Debatedores divergiram nesta quinta-feira (9) sobre o modelo de regulação econômica do serviço de praticagem, que define o preço desse serviço e a forma de fiscalizar o cumprimento de padrões adequados.

Representantes de várias entidades envolvidas com o setor participaram de audiência pública promovida pela Comissão de Trabalho, de Administração e Serviço Público da Câmara dos Deputados. O objetivo da reunião foi discutir os impactos de projetos em análise na Câmara que alteram a atual regulação.

O prático é o profissional responsável por auxiliar os navios a navegarem em entradas de portos, canais e estuários de rios. A atividade é altamente especializada por exigir um conhecimento minucioso e específico dos acidentes geográficos e pontos característicos dos locais onde os navios são manobrados. Atualmente, a praticagem é regulada pelo Comando da Marinha, que fixa o preço do serviço em cada porto ou hidrovia do País.

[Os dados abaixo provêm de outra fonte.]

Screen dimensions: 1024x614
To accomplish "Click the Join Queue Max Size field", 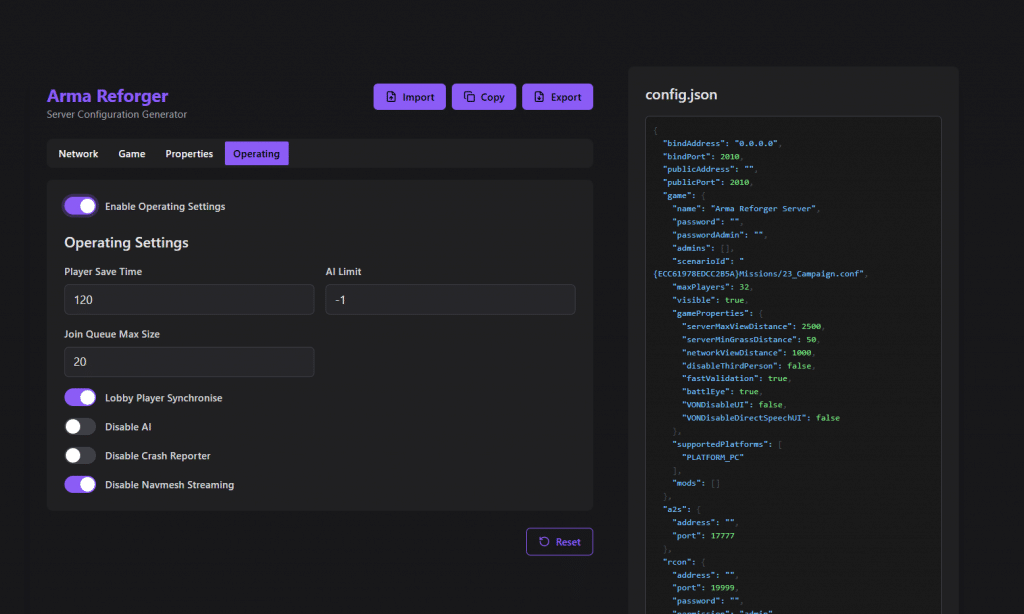I will 188,361.
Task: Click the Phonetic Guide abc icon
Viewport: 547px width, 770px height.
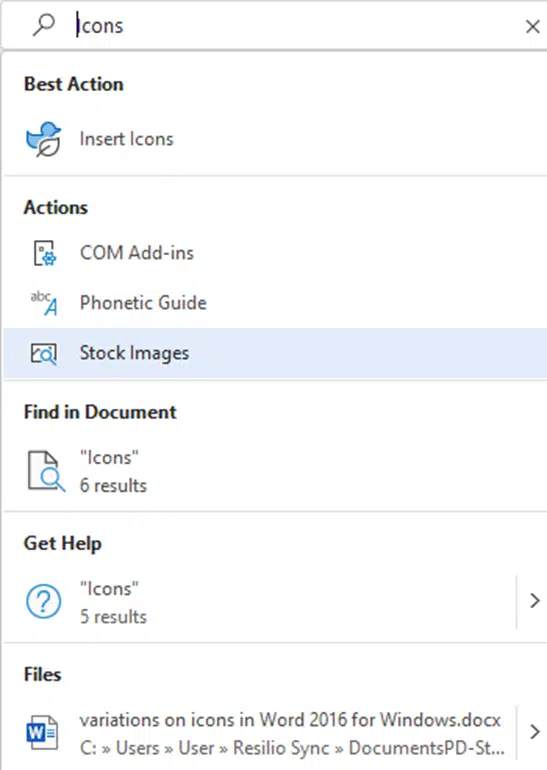Action: coord(44,303)
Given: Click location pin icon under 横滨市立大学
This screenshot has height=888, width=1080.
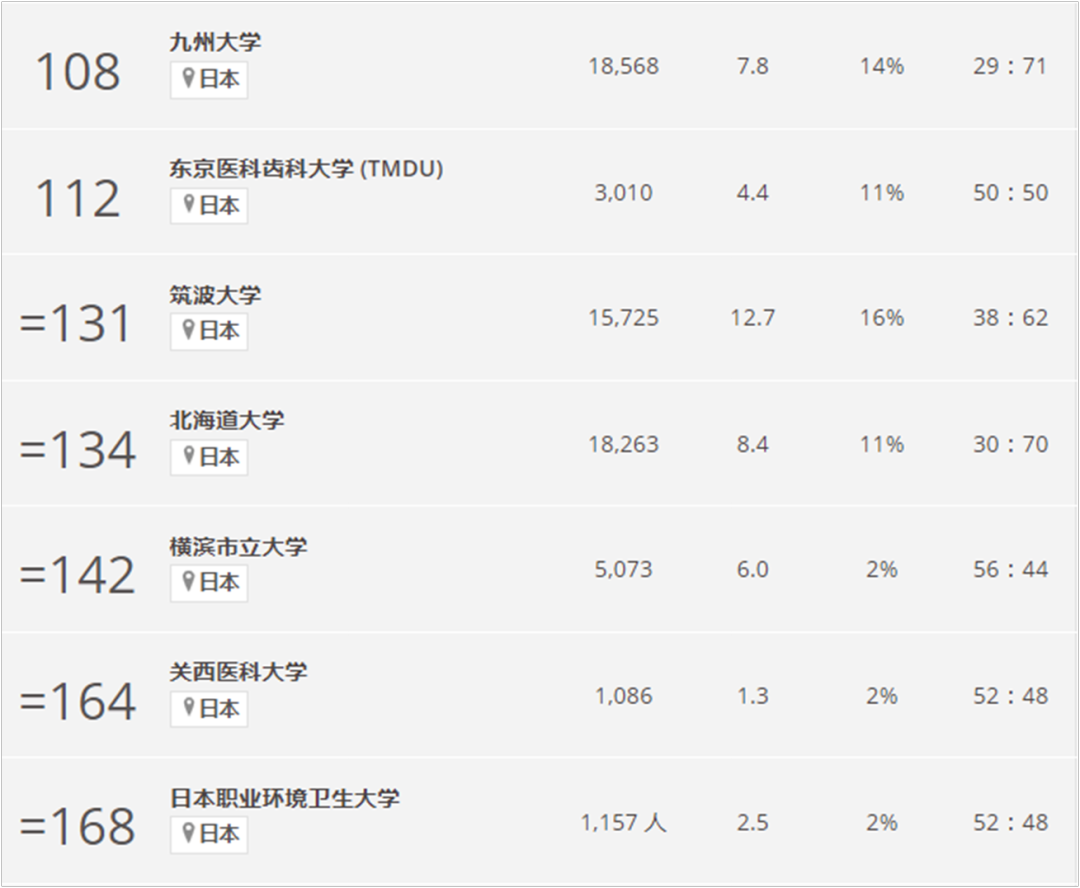Looking at the screenshot, I should (x=188, y=582).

O presidente da Associação de Terminais Portuários Privados, Murillo Barbosa, acredita na regulamentação econômica da praticagem como uma forma de dar mais equilíbrio aos custos do serviço, que representam peso considerável, principalmente para as commodities.

Ele citou o exemplo do transporte de bauxita no rio Trombetas, no Pará. “Um navio carrega, em mercadoria, um total de R$ 8,38 milhões. E o custo da praticagem, de subida e descida dessa embarcação, é de R$ 1,1 milhão. Isso dá um impacto apenas do custo da praticagem sobre todo o faturamento desse navio, que gasta, de despesa obrigatória, 13% ou pouco mais de 13%. Realmente, esse é um valor extremamente impactante para quem trabalha com commodities no Brasil com preço fixado em bolsa”, afirmou Murillo Barbosa.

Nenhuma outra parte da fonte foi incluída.